> _Problem_: Can you print the material below word for word, from its first line through the line containing "coord(528,12)"?
— START —
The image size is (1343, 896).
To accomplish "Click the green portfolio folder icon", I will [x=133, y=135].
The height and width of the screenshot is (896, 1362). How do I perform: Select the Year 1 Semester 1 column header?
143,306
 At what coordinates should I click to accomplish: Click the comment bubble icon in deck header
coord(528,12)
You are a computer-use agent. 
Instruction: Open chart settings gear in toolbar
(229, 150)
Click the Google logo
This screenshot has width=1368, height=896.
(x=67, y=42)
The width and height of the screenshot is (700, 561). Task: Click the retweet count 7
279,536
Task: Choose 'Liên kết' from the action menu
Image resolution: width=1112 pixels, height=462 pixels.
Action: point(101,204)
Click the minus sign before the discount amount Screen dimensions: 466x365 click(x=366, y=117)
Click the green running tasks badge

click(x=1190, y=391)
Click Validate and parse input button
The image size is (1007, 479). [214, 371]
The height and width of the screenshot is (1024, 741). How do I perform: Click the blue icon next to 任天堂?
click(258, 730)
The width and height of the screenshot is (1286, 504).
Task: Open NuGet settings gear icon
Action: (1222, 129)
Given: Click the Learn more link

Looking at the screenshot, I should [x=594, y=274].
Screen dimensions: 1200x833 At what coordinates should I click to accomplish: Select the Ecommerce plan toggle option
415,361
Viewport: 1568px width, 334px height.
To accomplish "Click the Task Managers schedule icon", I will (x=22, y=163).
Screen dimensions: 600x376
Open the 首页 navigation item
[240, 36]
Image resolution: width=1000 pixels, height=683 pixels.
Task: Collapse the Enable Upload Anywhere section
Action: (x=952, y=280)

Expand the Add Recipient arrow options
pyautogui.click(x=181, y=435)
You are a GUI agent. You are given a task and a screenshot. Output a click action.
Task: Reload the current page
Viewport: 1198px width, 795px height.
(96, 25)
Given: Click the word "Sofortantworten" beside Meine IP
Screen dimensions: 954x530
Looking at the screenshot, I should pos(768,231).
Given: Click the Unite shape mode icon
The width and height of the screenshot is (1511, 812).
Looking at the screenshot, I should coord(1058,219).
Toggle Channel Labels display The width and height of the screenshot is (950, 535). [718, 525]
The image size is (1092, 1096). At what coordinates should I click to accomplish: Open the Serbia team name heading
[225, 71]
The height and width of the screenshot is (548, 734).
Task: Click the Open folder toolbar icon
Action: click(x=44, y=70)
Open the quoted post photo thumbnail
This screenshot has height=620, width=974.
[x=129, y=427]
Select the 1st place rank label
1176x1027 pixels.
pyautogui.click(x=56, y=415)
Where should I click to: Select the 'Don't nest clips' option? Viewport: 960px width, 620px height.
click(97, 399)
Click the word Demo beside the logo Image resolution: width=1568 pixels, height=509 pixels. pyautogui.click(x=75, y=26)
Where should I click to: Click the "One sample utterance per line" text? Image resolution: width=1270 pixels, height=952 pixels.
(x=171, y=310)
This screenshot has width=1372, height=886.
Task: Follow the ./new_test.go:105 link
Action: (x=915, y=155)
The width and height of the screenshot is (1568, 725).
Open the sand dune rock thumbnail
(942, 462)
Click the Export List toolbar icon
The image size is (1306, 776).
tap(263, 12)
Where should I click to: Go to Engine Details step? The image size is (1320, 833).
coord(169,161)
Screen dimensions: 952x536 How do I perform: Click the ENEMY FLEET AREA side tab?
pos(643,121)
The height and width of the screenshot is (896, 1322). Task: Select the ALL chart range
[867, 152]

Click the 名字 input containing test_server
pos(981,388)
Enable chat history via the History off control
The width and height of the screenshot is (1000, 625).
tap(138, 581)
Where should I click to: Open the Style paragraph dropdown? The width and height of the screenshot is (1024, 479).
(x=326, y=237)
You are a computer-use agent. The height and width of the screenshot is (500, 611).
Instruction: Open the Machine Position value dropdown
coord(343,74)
— END —
> _Result_:
The image size is (1343, 896).
To accomplish "Click the green portfolio folder icon", I will [x=133, y=135].
The height and width of the screenshot is (896, 1362). How do I perform: Select the Year 1 Semester 1 column header?
143,306
 At what coordinates should I click to accomplish: Click the comment bubble icon in deck header
coord(528,12)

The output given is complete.